休憩後には、たくさんの質問が書かれたコミュニケーションカードが集まりました。藤田さんとCoSTEP受講生で代表的な質問をいくつか選びだし、藤田さんに答えていただきました。なお、当日会場でお答えできなかったご質問について、カフェ終了後に藤田さんが1枚1枚、回答を書きこんでくださいました。以下に公開してありますので、ぜひご覧になってください。

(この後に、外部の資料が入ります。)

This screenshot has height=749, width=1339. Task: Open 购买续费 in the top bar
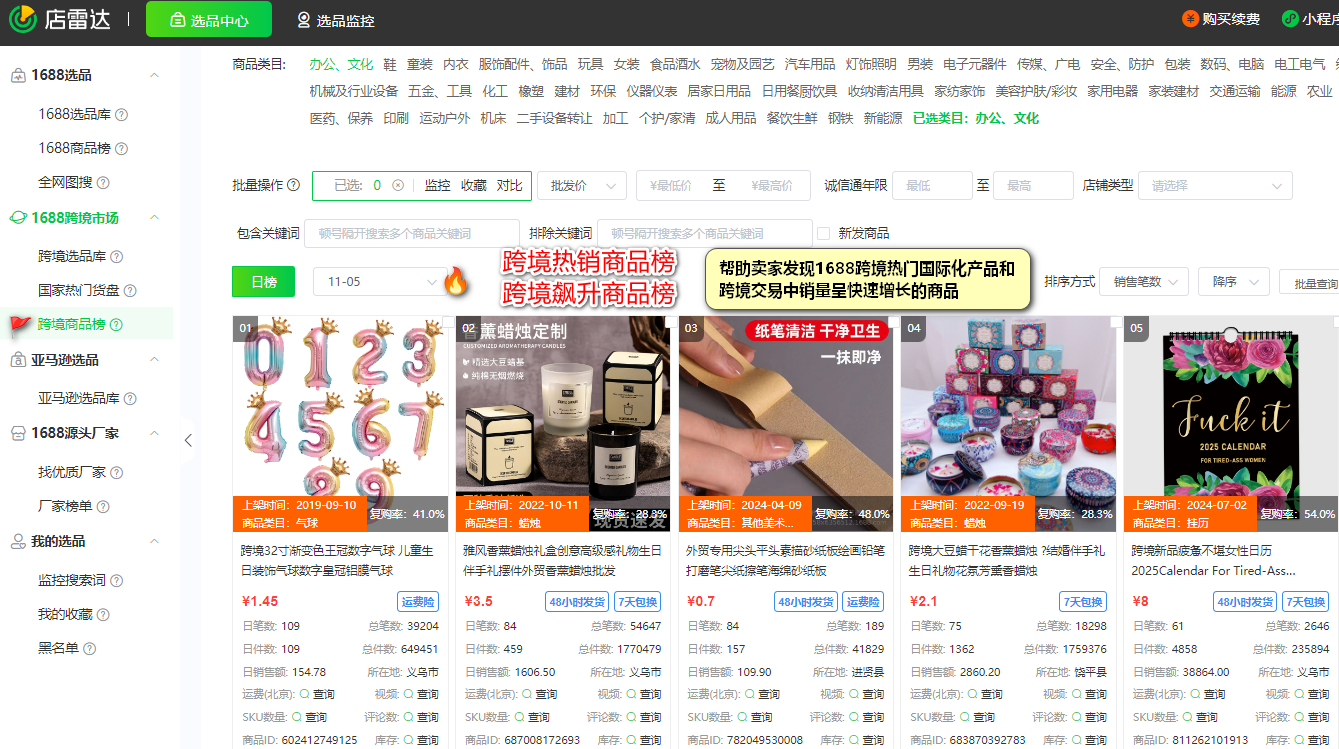click(x=1221, y=16)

今回は、CoSTEP主催のサイエンス・カフェ札幌が始まって以来、3本の指に入るほどたくさんの来場者にお越しいただきました。立ち見も多かった中、みなさんが熱心に書いてくださったおかげでアンケートやコミュニケーションカードを、たくさん回収することができました。当日、会場に足を運んでくださったみなさま、受講生のどんなリクエストにもイヤな顔をせず受けとめてくださった藤田さんと研究室のみなさま、どうもありがとうございました。